De acordo com o levantamento, 43% das iniciativas de IA generativa na saúde ainda estão em fase de teste ou piloto. A expectativa, porém, é de aceleração. Até 2027, 78% das organizações do setor no mundo pretendem implantar a tecnologia, ampliando investimentos e consolidando a inteligência artificial como estratégia de transformação digital na saúde.
Eficiência operacional e experiência do paciente lideram prioridades
O estudo indica que os principais motivadores para adoção de IA generativa são a melhora da experiência do paciente, apontada por 54% dos entrevistados, seguida pela eficiência operacional e redução de custos, com 45%.
A pesquisa também revela que a tecnologia deve atuar como suporte às equipes clínicas.
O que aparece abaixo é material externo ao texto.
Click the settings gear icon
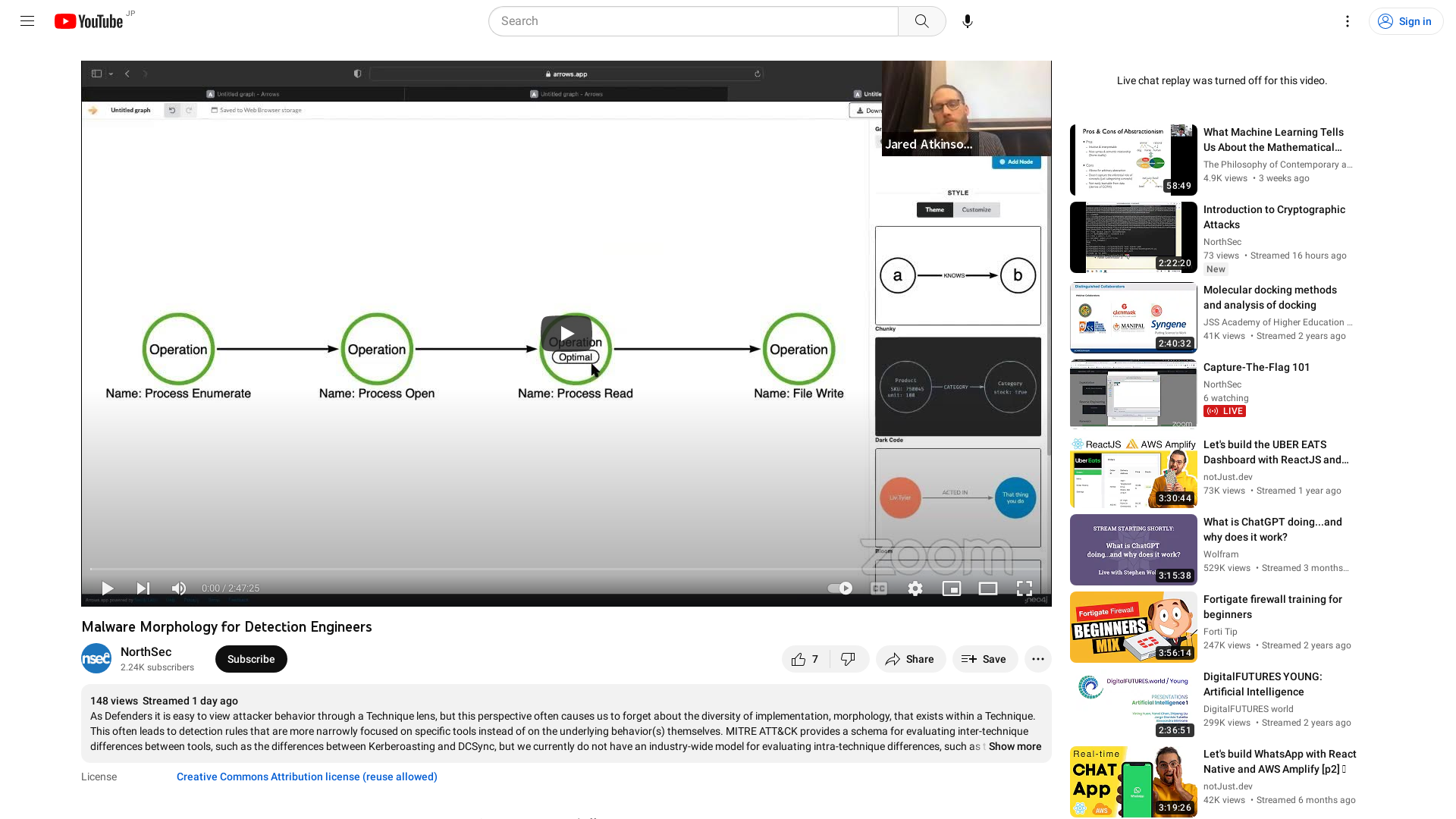 915,588
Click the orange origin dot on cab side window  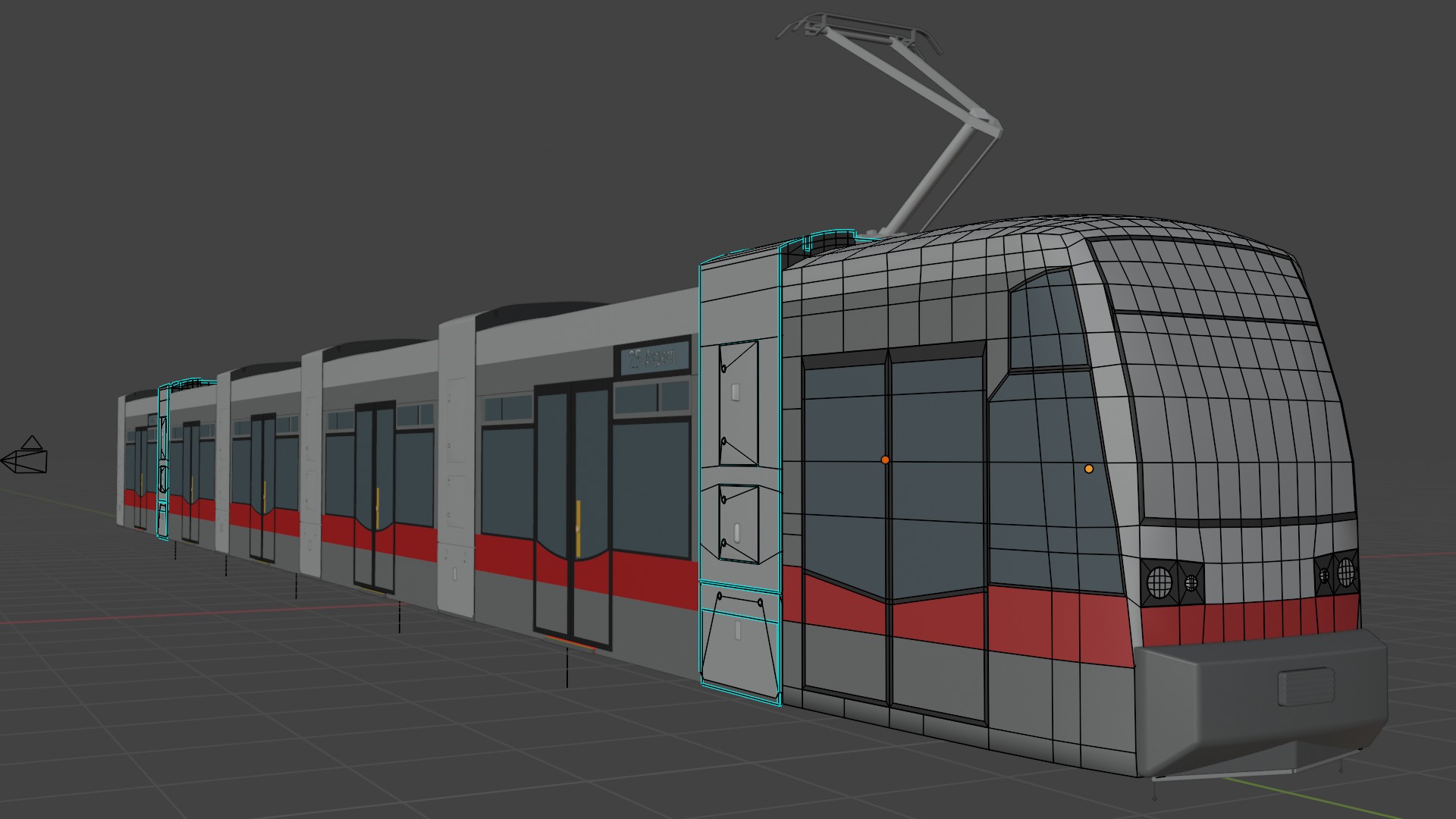pos(1089,469)
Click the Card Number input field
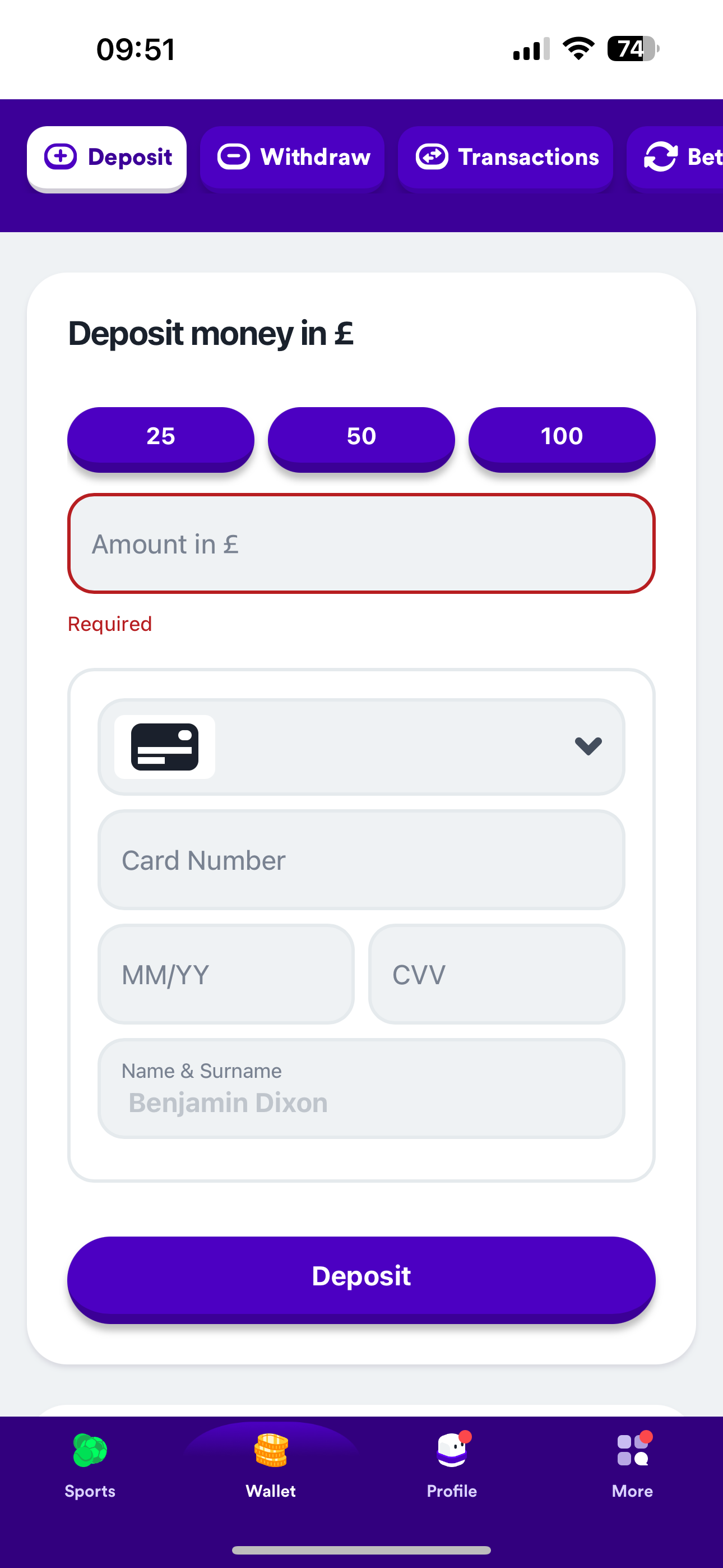Viewport: 723px width, 1568px height. 362,860
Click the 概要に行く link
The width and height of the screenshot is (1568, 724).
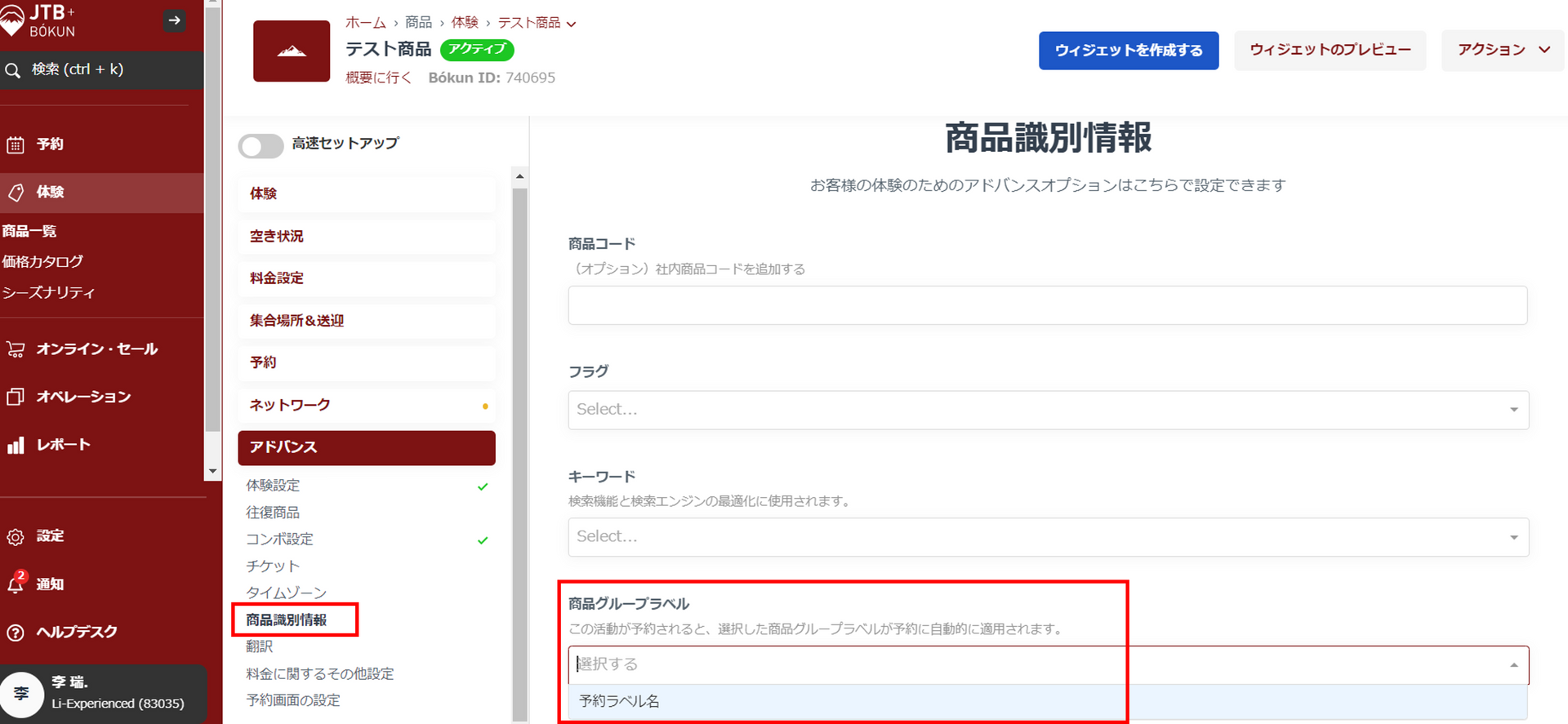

Segundo 71% das instituições ouvidas, a IA generativa complementará, e não substituirá, o trabalho dos profissionais de saúde, contribuindo para ampliar produtividade, segurança e precisão nos processos assistenciais.
Aplicações ganham escala nas instituições
Entre os principais casos de uso de inteligência artificial generativa no setor de saúde, destacam-se sistemas de automação de documentos e processos, como autorizações, prontuários e cobranças médicas, citados por 75% das organizações.
Também aparecem com relevância os chatbots para atendimento ao cliente, com 66%, chatbots internos para suporte às equipes, com 63%, além de analytics preditivo para previsão de demanda e alocação de recursos, com 52%. Motores de recomendação personalizada para pacientes são mencionados por 55% dos entrevistados.
Essas aplicações reforçam o avanço da automação hospitalar e da análise de dados como pilares da transformação digital na saúde.
Desafios ainda persistem
Apesar da expansão dos investimentos em IA generativa, o setor ainda enfrenta entraves importantes. Entre os principais desafios estão a integração com sistemas legados, a governança de dados sensíveis e a escassez de talentos especializados em inteligência artificial.
Ainda assim, o estudo aponta uma tendência clara de consolidação da IA generativa como pilar estratégico para modernizar a gestão hospitalar, aprimorar a experiência do paciente e fortalecer o suporte clínico nos próximos dois anos.